In the locker room, Love’s teammates noticed he was down. This, in reality, was where all the bonding would matter. For all the jokes and the T-shirts, that was where the relationships would truly be tested. Sure enough, the first two to be at his side were Frye and Jefferson. Lil’ Kev was not the topic.
“Channing basically told me no one’s immune to the NBA playoffs. These things happen. You have to keep fighting through it. In order for us to win, he said I need to be aggressive,” Love said. “I give him credit for staying on me and staying vocal.”
Jefferson kept the mood light. The Raptors’ playoff slogan was “We the North,” a communal reference to Toronto’s geographic location. As Jefferson left the building he made a proclamation: “We the South will be fine.”
Before Game 5, Lue also approached Love for a chat. Weeks earlier, when Lue held that emotional meeting in New York City, he’d appealed to Love’s ego in telling him he was a star and should start acting like it. This time he was more encouraging and he urged Love to stay involved and look to shoot his way out of the slump. The team had learned Love by then, and they knew he was prone to getting down on himself. They’d found a way to bring him out of his shell with the comedy of his alter ego.
It worked. Love exploded in the next game, making his first six shots. He scored 19 points in the first half and 25 for the game as the Cavs smashed Toronto by 38 points to take back the series lead. James, Irving, and Love together put up 71 points, one of the classic three-pronged attacks that the foundation of the team was built on.
“I’ve been a part of some really adverse situations, and I just didn’t believe that this was one of them,” James said. “From the very moment that we lost Game 4, I was just very calm about the whole situation.”
This was a kind way of saying that despite what had happened in Toronto, he wasn’t really worried about the Raptors. He proved to be correct when the Cavs ended the series two days later with a 26-point win back in Toronto. James was strong, scoring 33 points with 11 rebounds. Irving had 30 of his own and Love 20 as the Cavs’ might showed through.
It was the 25th consecutive series that James personally had been part of a road win, breaking an obscure and seemingly untouchable Michael Jordan record. He was off to the Finals for the sixth time in a row and the seventh time in his career. Yet he celebrated after the victory like few times he had in his career, embracing teammates and clutching them by the shoulders in gratification.

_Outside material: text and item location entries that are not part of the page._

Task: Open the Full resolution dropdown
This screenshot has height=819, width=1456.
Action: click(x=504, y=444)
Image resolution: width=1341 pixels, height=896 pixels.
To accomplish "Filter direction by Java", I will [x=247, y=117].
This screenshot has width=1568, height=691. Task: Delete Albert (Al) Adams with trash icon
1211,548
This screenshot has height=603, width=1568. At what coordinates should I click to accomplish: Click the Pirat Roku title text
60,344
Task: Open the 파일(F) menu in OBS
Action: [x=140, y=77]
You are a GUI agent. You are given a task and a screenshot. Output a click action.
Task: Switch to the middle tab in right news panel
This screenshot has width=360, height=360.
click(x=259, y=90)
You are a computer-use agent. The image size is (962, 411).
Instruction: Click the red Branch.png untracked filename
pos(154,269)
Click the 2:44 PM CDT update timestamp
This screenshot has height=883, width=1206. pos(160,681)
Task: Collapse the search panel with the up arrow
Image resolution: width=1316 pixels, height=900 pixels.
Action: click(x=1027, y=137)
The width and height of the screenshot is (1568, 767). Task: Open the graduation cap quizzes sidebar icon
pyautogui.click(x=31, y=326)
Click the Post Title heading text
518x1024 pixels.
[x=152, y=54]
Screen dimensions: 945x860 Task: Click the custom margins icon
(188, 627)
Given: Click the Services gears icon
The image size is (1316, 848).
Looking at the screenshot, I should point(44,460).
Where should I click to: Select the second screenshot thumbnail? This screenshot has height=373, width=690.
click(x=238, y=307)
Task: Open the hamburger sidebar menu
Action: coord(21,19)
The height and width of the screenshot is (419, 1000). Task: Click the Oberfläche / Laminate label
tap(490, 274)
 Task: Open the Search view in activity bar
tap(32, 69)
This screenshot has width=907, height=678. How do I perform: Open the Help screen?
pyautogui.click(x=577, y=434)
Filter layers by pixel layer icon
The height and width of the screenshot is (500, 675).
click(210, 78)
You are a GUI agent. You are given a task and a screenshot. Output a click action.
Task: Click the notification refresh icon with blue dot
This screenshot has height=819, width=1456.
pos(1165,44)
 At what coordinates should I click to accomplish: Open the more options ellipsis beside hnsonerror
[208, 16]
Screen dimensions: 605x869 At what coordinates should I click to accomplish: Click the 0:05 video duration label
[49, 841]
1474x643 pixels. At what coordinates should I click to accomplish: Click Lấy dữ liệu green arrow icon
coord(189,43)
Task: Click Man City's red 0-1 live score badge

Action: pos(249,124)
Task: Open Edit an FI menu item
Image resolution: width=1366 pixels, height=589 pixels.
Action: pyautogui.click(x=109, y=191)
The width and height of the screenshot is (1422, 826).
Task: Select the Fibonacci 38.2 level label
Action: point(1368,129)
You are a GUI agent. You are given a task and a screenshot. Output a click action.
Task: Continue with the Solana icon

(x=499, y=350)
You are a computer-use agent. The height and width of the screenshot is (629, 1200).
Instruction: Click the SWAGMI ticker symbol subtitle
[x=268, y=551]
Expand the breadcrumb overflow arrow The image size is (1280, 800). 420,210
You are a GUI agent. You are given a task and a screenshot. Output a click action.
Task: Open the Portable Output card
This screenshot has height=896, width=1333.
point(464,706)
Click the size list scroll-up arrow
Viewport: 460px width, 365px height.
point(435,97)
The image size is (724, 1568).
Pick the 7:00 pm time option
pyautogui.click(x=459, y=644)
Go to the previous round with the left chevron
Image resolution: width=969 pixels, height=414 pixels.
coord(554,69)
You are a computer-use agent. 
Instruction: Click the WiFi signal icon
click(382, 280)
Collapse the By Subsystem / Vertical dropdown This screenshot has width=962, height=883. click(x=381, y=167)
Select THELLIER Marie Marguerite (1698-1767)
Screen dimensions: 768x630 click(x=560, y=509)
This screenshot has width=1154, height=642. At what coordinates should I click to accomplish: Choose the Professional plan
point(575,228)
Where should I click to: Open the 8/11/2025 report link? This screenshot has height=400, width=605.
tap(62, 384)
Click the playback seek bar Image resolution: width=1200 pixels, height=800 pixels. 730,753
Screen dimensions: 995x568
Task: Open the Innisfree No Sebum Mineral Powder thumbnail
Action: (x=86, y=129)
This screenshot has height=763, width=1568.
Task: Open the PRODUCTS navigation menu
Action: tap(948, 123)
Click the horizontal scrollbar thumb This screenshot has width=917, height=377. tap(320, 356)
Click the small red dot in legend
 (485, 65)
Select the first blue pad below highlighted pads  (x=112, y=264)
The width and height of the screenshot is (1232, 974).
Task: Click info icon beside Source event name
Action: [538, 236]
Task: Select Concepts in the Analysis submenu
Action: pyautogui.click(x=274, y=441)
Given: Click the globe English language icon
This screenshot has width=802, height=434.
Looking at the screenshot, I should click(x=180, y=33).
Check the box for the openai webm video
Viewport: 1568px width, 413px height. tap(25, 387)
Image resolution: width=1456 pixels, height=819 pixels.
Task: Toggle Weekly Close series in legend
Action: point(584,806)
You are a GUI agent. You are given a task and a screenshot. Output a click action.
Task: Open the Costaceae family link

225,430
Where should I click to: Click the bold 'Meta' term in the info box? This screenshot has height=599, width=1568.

“I didn’t appreciate last year, myself personally, getting to the Finals,” James said. “Just so much was going on in my mind, knowing that Kevin was out for the rest of the season and knowing that Kyrie was dealing with injuries all the way from the first round. I just didn’t appreciate it. It’s definitely a different feeling. Having these guys right here at full strength, having our team at full strength and the way I feel personally, I appreciate this moment, to be able to be part of it and to be there once again.”
As he’d told Abdul-Jabbar the week before, he was feeling great. There was no champagne in the locker room; the team hadn’t wanted to go all out in the celebration. So the team showered each other with what they had: water. Lots and lots of water. As they bounced around, they picked up the buckets of ice supposed to be used to soak their knees and feet and instead started throwing them around the room. The visiting locker room at the Air Canada Centre has rubber floors—it’s primarily designed as a hockey dressing room—and the water turned the room into a slippery lake.
The Cavs were going back to the Finals, and if they could avoid any falls on the wet floor, they’d be going healthy this time.
Smith took possession of the trophy the team had won that night and he didn’t want to let it go. But he needed a shower, and so he kissed it and set it on top of his locker for safety.
“I’ll be right back,” he said, addressing the silver ball. “I’m going to get your golden sister next.”